WASHINGTON - A task force of the National Association of State Treasurers yesterday called for the creation of the first data bank devoted exclusively to providing investors with information on the disciplinary actions taken against most major municipal market participants.
The treasurers' group was scheduled to vote on the proposal late yesterday at its annual conference in Coeur d'Alene, Idaho. The proposal would set up a national clearinghouse that would not only provide information on actions against bond dealers, but for the first time would also include information on bond lawyers, financial advisers, and other nonbroker-dealers.
The National Association of Securities Dealers currently supplies investors with data on past and pending disciplinary actions against most broker-dealers operating in the United States. But the system does not provide information on other major participants.
The NASD system also does not provide clips from newspapers around the country about possible bond market abuses and pending investigations, which the NAST's staff members contend their system would supply if approved.
Action by the treasurers on the plan was due yesterday, one day before the Municipal Securities Rulemaking Board was scheduled to unveil a proposed new rule it is believed to have adopted last week that is designed to curb abuses in connection with political contributions.
The treasurers sent the MSRB a letter last week urging it to delay adopting any new rules on political contributions until the board has fully analyzed the complex issues involved.
"NAST believes in self-policing to protect the integrity of the public capital marketplace," the ad hoc panel's proposed resolution says.
"NAST will establish a clearinghouse for the exchange and dissemination of information regarding abuses of the trust placed in both public and private participants in the municipal marketplace."
Treasurers also were expected to vote on a task force proposal to develop a "strong code of ethics for treasurers, both elected and appointed," who have any role in the issuance of public debt.
The panel noted that "the political process is only one factor in maintaining integrity of the markets. The private sector must take responsibility for its possible conflicts of interest among financial advisers and underwriters, the selection process of underwriting teams, and the way fees are allocated in underwriting teams."
Said Claudette Henry, treasurer of Oklahoma, one of the authors of the proposal, "We all need to be made aware when there are activities going on in one state that may hurt a treasurer in another state. This clearinghouse would improve all of our access to information."
Henry said recent stories circulating about financial practices in New Jersey, Massachusetts, and Louisiana have caused the treasurers to seek better information and demand better disclosure from their financial services firms.

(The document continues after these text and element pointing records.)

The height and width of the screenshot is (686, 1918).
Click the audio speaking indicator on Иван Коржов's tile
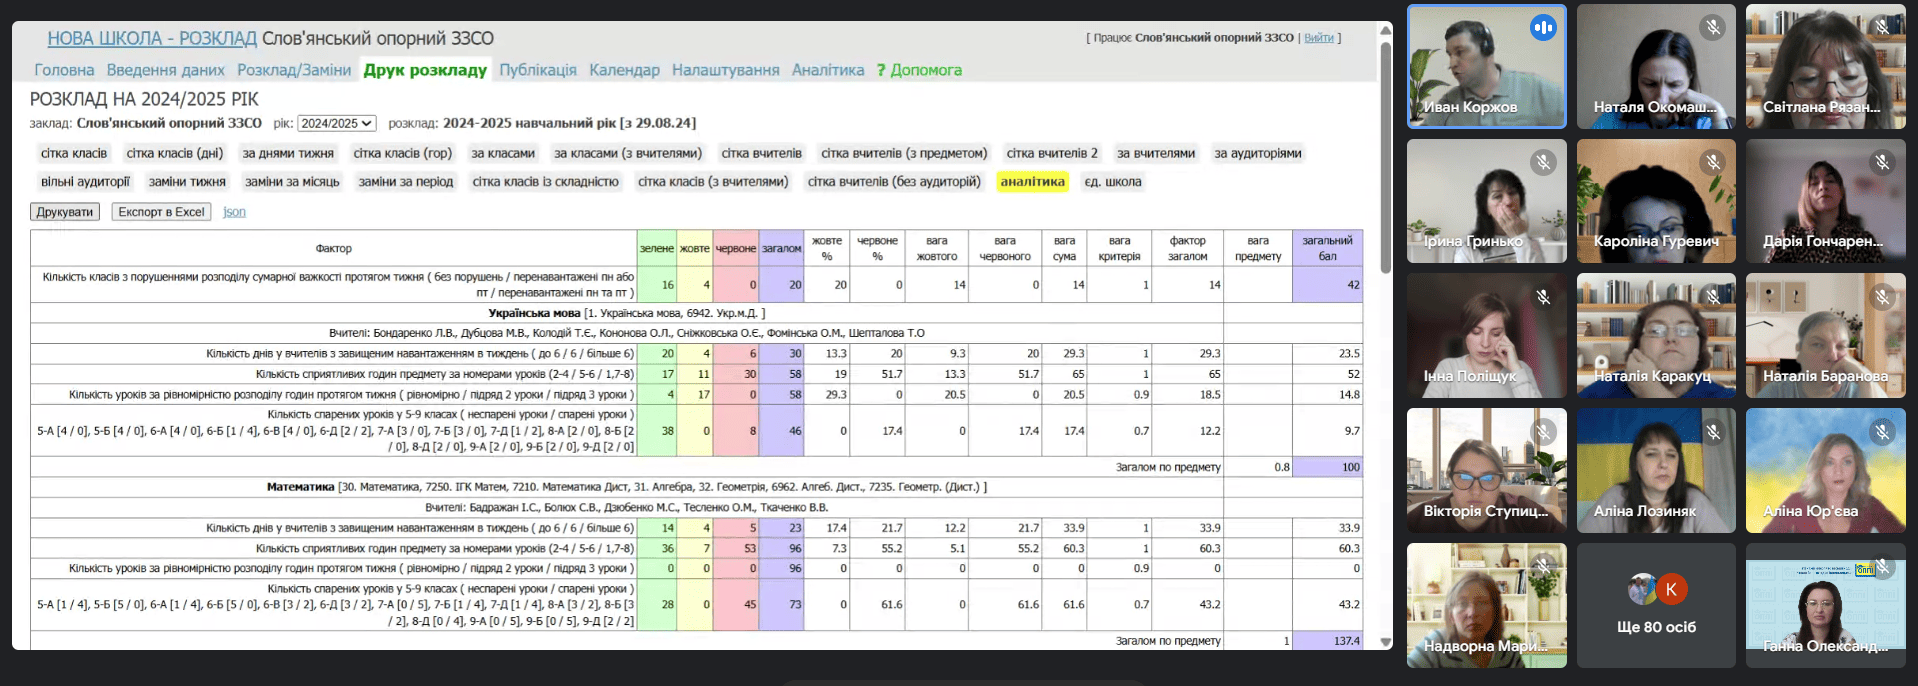pos(1543,28)
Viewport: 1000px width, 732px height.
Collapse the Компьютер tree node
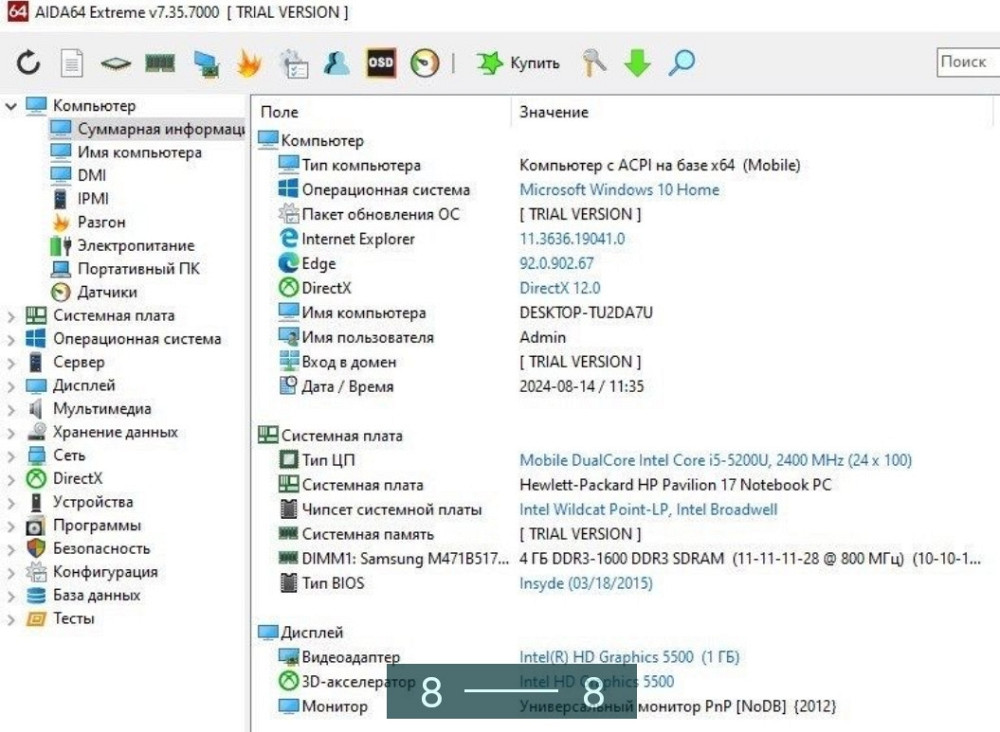(x=11, y=106)
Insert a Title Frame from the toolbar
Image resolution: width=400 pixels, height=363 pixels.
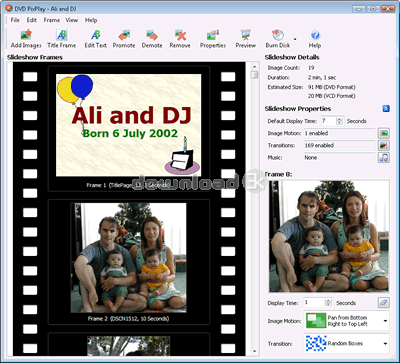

"This clearinghouse would serve as a data base for us, " she said. "We want, as an organization, to do the best we can to uphold the public confidence in the job we were elected to do. "
Another of the members of the ad hoc committee responsible for writing the proposal was Mary Landrieu, treasurer of Louisiana and another task force member.
"Political contributions are just one part of the goal of the treasurers," Landrieu said. "We really want to be leading the way in improving all forms of disclosure and remove the loopholes that are presently part of the campaign contribution game."
Landrieu said questions about limits of personal and political party donations, spouses' donations, and even children's donations all need to be addressed.
As part of the treasurers' proposal, Landrieu said a task force should be established that will allow all elected officials to work together.
She did not say, though, that banning all political contributions is the answer. "Those that propose that we completely remove campaign contributions are missing the point," Landrieu said. "Why should this industry be singled out? The feeling here is that for the most part, treasurers'offices have done a pretty reputable job. "
Landrieu added that campaign and ethical reforms can only be effective if they spread to all levels of government.
Henry said, "We all need to be protected from the unsavory acts of a few bad apples. Better access and improved disclosure is the best way."